The Los Angeles Lakers and Kobe Bryant announced a contract extension that ensured that Bryant will remain the league’s highest paid player through the 2016 NBA season and it will ensure that Kobe remains with the purple and gold through his 37th birthday.
I think everyone will agree that it was completely unnecessary to guarantee a two-year $48.5 million deal to Bryant. Kobe had no desire to leave the Lakers and everyone around the league knew it; outbidding oneself for an aging superstar coming off a career threatening injury just doesn’t make any sense.
There is no question that Kobe was the clear winner in this negotiation and to keep the backroom talk out of the media so that it couldn’t be dissected and second-guessed before it actually took place was a thing of beauty. Bryant’s people knew that the very notion of a legacy contract at over $24 million a season would be soundly rejected and skewered by media folks from all over.
Now that the contract has been signed the question of it’s existence can be called into question. Up to now Kobe had always made his NBA career about the rings. How many championships could he get and since he started accumulated them getting two or three wasn’t going to be good enough. The quest for six rings has been at the forefront of Kobe’s existence ever since it became a possibility and with this contract he can all but kiss that dream goodbye.
As it turns out Kobe is like so many other athletes who play under the pretence of winning only to ensure that they are getting paid for their troubles. Granted, the Lakers have made and will continue to make millions off Kobe and Kobe will continue to make his millions; neither will have a championship to show for their troubles.
Many athletes in their prime who are those franchise-type players, ultimately see their careers wind down at some point. When that time comes, these once highly paid franchise players have demonstrated their willingness to take pay cuts to ensure some individual success as well as the continued success of the franchise.

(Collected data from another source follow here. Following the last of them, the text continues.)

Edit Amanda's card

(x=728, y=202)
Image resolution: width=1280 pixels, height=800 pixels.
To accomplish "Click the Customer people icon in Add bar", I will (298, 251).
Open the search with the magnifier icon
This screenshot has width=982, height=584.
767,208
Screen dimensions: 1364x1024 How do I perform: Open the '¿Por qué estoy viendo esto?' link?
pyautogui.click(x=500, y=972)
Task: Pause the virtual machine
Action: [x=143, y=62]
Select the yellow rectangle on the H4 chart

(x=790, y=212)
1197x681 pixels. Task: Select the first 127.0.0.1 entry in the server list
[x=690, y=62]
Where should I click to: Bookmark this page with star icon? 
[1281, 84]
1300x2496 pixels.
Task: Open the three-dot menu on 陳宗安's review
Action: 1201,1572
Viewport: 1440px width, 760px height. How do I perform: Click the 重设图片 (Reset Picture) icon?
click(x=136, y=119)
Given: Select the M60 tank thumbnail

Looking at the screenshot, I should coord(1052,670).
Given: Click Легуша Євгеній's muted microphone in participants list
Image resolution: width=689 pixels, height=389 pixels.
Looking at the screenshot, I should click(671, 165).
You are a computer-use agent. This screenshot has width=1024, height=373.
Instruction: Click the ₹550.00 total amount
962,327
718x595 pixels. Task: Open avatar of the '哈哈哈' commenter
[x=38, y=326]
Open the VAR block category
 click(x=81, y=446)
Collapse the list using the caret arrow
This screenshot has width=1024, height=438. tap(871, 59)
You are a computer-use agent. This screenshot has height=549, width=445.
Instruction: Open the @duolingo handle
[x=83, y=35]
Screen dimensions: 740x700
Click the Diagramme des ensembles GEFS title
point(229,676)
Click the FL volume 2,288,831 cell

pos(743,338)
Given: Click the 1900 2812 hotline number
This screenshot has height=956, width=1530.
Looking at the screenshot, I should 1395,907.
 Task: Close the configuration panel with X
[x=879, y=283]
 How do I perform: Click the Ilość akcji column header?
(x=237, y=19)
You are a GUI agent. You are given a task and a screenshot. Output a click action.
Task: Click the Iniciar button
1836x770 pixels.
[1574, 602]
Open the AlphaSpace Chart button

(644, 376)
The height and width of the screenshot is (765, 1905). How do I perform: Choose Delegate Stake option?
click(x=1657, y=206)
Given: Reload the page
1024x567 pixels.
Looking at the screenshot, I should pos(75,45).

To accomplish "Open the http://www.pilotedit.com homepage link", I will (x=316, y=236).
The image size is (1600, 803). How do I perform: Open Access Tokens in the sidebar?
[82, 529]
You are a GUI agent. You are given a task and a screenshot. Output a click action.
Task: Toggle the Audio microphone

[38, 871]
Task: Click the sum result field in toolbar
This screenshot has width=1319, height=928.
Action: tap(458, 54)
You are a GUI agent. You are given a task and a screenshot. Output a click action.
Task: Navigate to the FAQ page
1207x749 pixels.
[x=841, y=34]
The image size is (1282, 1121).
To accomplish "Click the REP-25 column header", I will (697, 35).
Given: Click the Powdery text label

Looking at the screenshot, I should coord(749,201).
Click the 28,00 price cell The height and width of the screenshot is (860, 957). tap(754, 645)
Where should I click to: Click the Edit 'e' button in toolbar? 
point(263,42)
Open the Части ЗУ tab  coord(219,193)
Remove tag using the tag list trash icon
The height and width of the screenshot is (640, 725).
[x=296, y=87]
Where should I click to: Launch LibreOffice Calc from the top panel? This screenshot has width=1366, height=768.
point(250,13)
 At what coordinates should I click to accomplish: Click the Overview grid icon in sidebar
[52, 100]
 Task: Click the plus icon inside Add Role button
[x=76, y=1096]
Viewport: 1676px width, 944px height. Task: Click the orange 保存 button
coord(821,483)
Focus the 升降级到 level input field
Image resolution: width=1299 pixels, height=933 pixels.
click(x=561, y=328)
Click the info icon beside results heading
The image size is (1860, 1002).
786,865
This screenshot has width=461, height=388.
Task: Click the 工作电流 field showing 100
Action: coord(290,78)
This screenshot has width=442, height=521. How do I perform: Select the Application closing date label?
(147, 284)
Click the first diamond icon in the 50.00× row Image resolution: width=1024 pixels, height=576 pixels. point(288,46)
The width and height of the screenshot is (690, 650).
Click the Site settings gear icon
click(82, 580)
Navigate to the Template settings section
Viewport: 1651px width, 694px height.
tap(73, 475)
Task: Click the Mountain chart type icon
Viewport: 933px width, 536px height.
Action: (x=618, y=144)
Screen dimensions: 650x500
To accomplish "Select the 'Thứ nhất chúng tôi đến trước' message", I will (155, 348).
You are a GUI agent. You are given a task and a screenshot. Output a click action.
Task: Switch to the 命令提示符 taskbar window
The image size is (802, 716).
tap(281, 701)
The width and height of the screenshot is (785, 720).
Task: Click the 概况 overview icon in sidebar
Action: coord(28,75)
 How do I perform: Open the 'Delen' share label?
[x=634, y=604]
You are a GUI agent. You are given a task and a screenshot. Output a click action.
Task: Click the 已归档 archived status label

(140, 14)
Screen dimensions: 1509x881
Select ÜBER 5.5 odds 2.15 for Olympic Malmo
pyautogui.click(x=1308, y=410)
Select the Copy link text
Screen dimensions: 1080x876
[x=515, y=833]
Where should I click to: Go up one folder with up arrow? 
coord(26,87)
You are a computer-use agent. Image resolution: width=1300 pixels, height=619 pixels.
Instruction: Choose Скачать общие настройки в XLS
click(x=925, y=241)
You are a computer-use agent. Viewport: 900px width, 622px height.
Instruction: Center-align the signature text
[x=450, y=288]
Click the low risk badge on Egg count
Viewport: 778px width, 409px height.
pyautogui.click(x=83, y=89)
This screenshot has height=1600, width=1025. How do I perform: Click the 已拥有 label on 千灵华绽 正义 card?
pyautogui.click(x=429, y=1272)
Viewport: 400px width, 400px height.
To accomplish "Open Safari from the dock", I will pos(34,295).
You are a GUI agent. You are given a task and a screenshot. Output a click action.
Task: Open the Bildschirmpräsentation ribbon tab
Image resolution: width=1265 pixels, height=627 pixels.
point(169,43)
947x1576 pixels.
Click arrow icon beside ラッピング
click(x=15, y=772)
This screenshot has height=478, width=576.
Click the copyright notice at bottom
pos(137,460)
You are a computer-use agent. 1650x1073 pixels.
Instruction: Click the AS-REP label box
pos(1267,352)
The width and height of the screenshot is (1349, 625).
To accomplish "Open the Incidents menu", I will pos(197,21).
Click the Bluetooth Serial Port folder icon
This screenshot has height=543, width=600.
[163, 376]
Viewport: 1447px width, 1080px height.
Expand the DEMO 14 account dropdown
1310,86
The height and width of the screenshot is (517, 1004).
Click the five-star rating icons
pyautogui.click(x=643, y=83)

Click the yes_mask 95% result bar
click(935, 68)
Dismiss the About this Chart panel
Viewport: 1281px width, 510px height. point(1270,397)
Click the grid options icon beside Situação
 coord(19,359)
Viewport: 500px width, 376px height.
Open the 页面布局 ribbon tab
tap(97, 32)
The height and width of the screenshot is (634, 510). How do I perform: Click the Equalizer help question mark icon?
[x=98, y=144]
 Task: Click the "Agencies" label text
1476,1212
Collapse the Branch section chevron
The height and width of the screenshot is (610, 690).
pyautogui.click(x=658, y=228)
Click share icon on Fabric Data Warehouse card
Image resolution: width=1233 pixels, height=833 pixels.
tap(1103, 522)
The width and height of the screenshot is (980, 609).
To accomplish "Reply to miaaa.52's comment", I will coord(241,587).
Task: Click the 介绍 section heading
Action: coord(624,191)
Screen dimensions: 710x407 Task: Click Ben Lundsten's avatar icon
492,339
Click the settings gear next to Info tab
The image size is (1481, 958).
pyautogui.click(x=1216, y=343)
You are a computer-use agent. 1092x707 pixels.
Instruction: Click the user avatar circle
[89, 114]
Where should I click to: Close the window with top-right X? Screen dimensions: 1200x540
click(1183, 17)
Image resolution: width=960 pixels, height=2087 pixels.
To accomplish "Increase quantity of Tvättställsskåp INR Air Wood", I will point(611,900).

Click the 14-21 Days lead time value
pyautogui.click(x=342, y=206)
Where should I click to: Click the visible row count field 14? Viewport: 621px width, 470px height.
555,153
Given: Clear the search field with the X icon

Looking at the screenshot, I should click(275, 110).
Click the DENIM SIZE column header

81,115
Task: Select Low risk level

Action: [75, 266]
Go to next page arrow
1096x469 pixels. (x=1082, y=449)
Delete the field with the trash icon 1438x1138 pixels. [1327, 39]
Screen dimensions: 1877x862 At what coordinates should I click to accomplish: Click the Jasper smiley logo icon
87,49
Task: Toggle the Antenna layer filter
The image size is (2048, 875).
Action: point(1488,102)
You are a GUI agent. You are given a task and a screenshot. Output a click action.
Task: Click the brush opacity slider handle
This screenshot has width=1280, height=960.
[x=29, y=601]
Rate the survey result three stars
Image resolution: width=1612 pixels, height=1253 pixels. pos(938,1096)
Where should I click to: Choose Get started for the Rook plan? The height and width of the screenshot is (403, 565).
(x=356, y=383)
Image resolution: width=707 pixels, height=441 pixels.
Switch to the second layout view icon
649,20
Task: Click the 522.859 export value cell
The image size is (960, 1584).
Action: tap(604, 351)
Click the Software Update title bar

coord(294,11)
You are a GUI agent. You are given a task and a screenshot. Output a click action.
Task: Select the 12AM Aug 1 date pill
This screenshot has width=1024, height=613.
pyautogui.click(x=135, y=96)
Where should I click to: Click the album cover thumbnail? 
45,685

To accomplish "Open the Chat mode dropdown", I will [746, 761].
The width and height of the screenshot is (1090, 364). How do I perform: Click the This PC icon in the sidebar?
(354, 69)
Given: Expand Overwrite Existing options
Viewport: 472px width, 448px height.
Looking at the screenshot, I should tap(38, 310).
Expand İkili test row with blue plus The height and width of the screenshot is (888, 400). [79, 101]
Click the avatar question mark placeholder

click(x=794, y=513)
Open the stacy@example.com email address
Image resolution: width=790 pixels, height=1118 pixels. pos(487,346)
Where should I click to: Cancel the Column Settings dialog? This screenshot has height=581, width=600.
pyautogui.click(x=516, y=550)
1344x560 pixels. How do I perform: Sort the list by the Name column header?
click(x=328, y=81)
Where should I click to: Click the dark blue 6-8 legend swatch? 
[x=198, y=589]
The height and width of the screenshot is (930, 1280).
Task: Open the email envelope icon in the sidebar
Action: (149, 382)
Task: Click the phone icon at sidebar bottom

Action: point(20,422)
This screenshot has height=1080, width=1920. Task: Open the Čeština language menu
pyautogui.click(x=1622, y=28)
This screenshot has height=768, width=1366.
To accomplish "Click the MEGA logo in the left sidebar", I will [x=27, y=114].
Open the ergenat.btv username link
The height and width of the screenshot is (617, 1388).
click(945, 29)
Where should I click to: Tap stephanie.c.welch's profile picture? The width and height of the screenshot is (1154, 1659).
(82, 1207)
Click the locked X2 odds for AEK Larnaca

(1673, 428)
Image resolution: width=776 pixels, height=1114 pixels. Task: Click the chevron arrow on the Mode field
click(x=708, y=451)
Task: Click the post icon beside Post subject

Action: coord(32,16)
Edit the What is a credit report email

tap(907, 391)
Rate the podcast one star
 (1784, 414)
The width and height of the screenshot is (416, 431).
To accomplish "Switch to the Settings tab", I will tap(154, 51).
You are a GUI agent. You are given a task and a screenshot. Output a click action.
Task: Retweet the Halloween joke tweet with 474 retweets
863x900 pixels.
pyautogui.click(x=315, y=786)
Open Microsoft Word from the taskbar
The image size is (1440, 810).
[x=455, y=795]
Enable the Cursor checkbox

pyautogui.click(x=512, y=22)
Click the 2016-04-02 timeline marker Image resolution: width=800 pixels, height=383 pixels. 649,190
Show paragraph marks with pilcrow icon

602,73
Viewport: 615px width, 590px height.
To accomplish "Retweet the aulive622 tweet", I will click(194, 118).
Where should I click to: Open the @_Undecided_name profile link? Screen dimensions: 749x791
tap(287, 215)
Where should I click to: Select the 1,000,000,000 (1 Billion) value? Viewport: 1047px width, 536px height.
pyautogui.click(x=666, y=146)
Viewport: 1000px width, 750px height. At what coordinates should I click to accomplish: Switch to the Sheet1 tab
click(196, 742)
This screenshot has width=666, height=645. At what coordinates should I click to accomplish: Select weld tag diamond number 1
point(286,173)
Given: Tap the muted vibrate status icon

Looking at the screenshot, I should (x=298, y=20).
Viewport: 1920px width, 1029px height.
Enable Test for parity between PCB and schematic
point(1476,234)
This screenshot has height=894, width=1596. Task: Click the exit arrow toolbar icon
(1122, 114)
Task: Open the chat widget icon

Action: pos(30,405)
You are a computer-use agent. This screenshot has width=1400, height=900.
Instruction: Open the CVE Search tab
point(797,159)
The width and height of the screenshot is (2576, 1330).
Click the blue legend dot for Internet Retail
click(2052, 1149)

In this case, Kobe’s legacy contract is nothing more than a championship-voiding two year period for the Lakers. If Kobe had just swallowed some pride once in his professional life he would have realized that the Lakers just forgave a huge amount of salary cap flexibility in the all important 2014 free agent class.
The Lakers have basically decided that Kobe and a bunch of broken parts are going to give them the best chance at winning another championship. Sure the possibility exists that someone like a LeBron James abandons all reasonable thought process and bolts South Beach for LaLa Land. Even if this were to become the case, the Lakers would have to let current players go and basically gut their roster of all mid level salaried guys to make it work.
Even after this current contract extension comes to fruition and Kobe is once again faced with a retirement decision, there is little chance of him walking away at 37-years old. He will still be chasing that elusive sixth ring and won’t want to leave without a legitimate shot at it. Could we see Kobe bolt the Lakers for a run at a title with a contender?
Here’s the problem. The Lakers are paying Kobe a legacy contract that offers little chance of team success. Kobe is taking the money knowing that the chances of winning a title are slim to none which could set up his departure in 2016 sighting the desire to win. Kobe’s best chance of winning another championship would have come in 2014 and 2015 so long as the Lakers kept their salary cap flexibility. That flexibility is gone and with it are the Lakers chances at a title.
When it is all said and done, a #24 jersey will be raised to the rafters and after an appropriate amount of time a large statue will be commissioned for the front of the stadium as well as a renaming of a street involved, but none of those things would have changed in the slightest had Bryant never suited up for the Lakers again. The history books have been written here, all that is left is to celebrate the greatness that was.